- **ABOUT THIS TASK**: Nothing in the records below should be altered in the copy, although the pictures must be left out.

- **MATERIAL FOR THIS EXERCISE**:
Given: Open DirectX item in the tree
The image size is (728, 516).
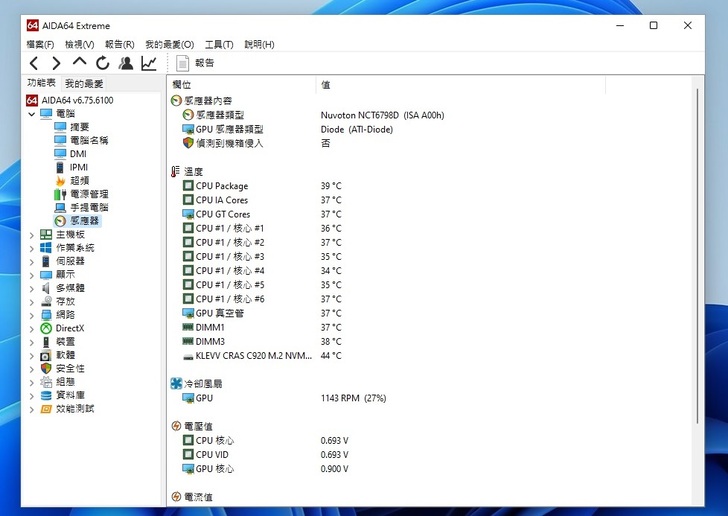Looking at the screenshot, I should tap(70, 328).
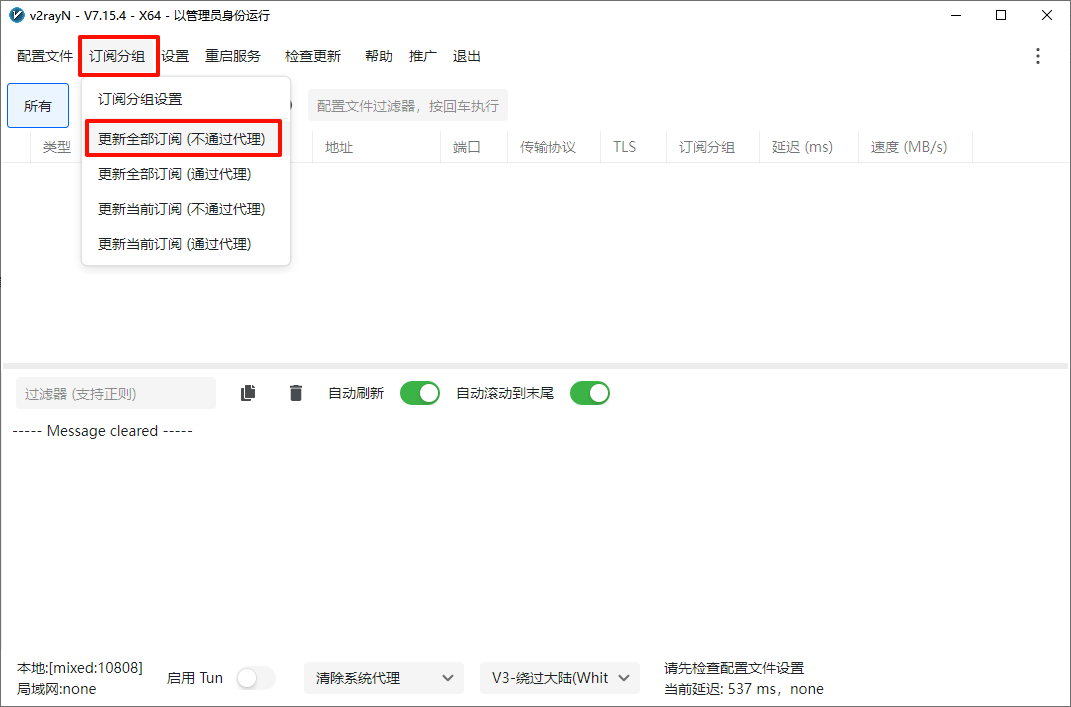1071x707 pixels.
Task: Expand the 清除系统代理 dropdown
Action: tap(383, 678)
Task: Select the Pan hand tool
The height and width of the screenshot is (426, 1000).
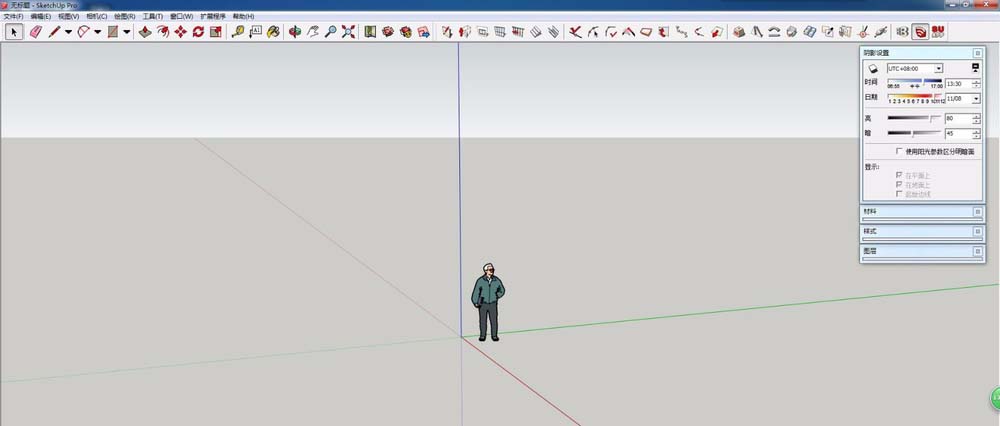Action: [x=312, y=32]
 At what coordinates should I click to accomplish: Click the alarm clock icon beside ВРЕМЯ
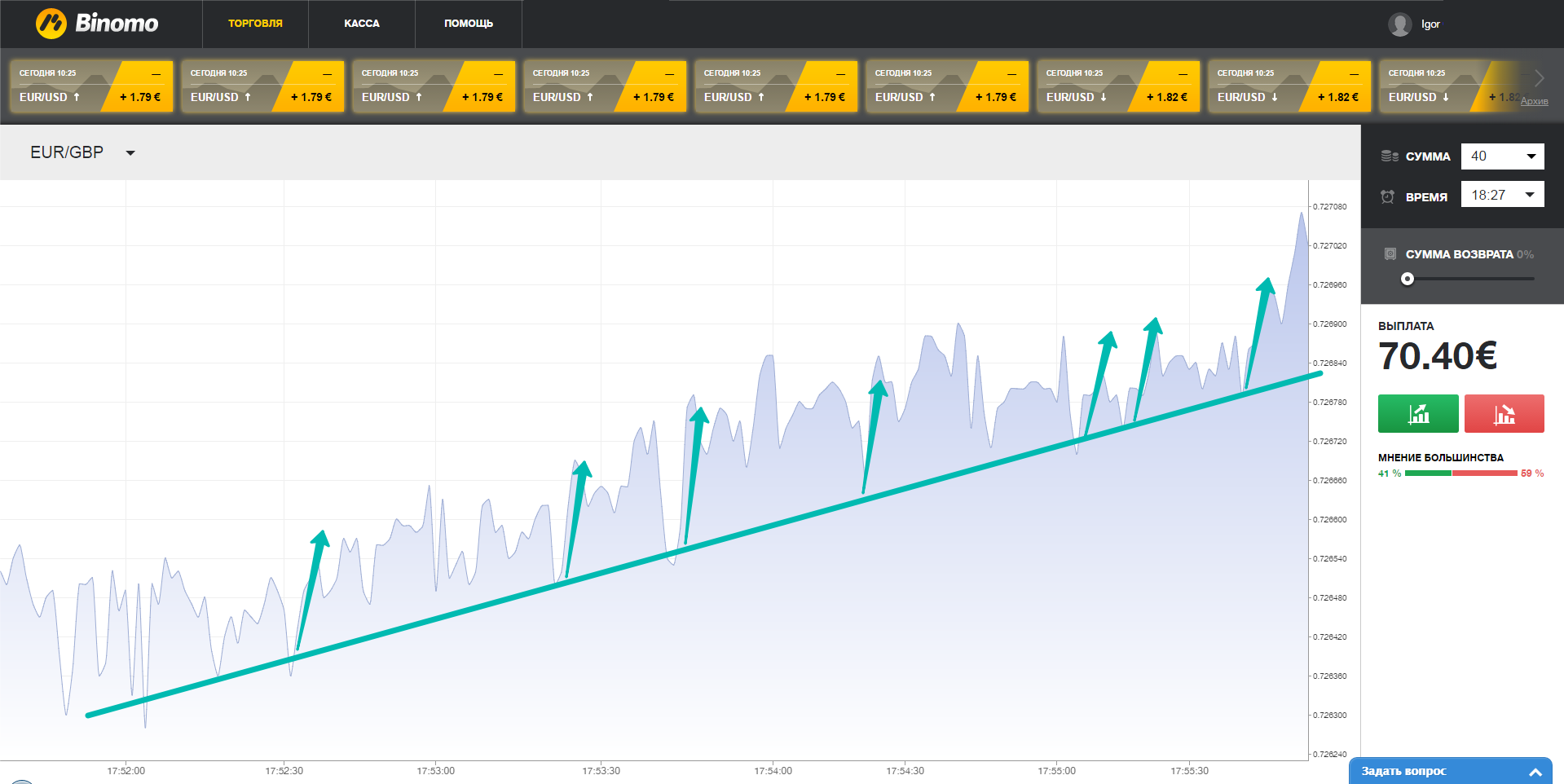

- **RESULT FOR THIS TASK**:
Given: Open DirectX item in the tree
The image size is (728, 516).
Looking at the screenshot, I should tap(70, 328).
1071x707 pixels.
Task: Expand the 清除系统代理 dropdown
Action: tap(383, 678)
Task: Select the Pan hand tool
The height and width of the screenshot is (426, 1000).
Action: [x=312, y=32]
 At what coordinates should I click to accomplish: Click the alarm clock icon beside ВРЕМЯ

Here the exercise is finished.